The domino effect reaches Europe. What started as an emergency solution in Asia is already infecting the West. The crisis has forced the European Union to break its own historical taboos, admitting that Europe committed a “strategic mistake” by moving away from atomic energy.
Brussels has already put 200 million euros on the table to develop Small Modular Reactors (SMR) by 2030. This shift shows a continental fracture: while France entrenches itself protecting its nuclear investment of 300 billion euros and blocks energy interconnections with the Iberian Peninsula, Europe assumes that it cannot guarantee its future solely with the sun and the wind.
War rationing in the 21st century. While the plants uproot, the daily suffocation hit the streets. Philippines has declared a “national energy emergency.” In South Korea, the government implores families to take short showers and Samsung has prohibited its employees from driving to work based on the license plate. In Thailand, officials operate with work weeks for four days and they are prohibited from wearing ties in order to raise the temperature of the air conditioning. The collapse is so severe that Thai ambulances have taken to Facebook to beg gas stations to reserve diesel for them to save lives.
The collateral damage. The scope of this blockage transcends the electricity bill. If the conflict lasts until June, Bloomberg alert that the barrel could touch $200, a price designed to cause “demand destruction.” This would lock global inflation at a chronic 6%, bringing us closer to a severe recession and, due to fertilizer shortages, a food crisis.
The technological tipping point, however, is Taiwan. The Taiwanese “silicon shield” It is extremely fragile: The island has a legal gas reserve threshold of just 12 days. The TSMC company, which manufactures 90% of the world’s advanced chips – the engine of Artificial Intelligence – alone consumes 9% of the island’s electricity. If in summer high temperatures cause blackouts due to lack of gas, the global technology chain will go into technical shutdown.
Who emerges stronger from this chaos? China. As pointed out FortuneBeijing is remarkably insulated from the shock. Li Shuo, director at the Asia Society Policy Institute, confirm in FT that for China this crisis only cements the idea that coal is “the safe haven of last resort“.
Thanks to a diversified energy mix, 120-day strategic reserves and a “shadow fleet” that avoids the blockade, the Asian giant observes coldly. Its preemptive decision to suspend fuel exports to protect its domestic market has caused a domino effect that is already paralyzing mines in Australia and suspending flights in Vietnam.
The carbon trap in the face of the electric revolution. The great tragedy of this war is not only economic, but climatic. As expert Sharon Seah warns, cited by Fortunethe real danger is “carbon lock-in” (carbon lock-in). Once a state bears the immense sunk costs of reviving a coal plant, political economy makes it nearly impossible to shut it down again.
Paradoxically, survival instinct is achieving what green policies could not accelerate. There is already real evidence: electric vehicle dealers in Southeast Asia reported a sharp increase in orders in March, and Indonesia has promised that all its vehicles will eventually be electric.

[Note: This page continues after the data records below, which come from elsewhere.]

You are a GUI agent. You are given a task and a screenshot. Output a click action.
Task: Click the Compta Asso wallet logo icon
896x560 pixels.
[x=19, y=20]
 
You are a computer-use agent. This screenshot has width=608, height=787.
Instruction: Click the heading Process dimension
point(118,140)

We wanted a seamless ecological transition, but geography has imposed the brutal reality of physics on us. Today, the world is willing to burn coal to survive the week. But in the medium term, the terror of being left in the dark could be the real catalyst that accelerates the mass adoption of renewables – as Pakistan did by tripling its solar capacity – and electric vehicles. Not to save the planet, but to ensure that the next conflict in Hormuz does not paralyze our lives again.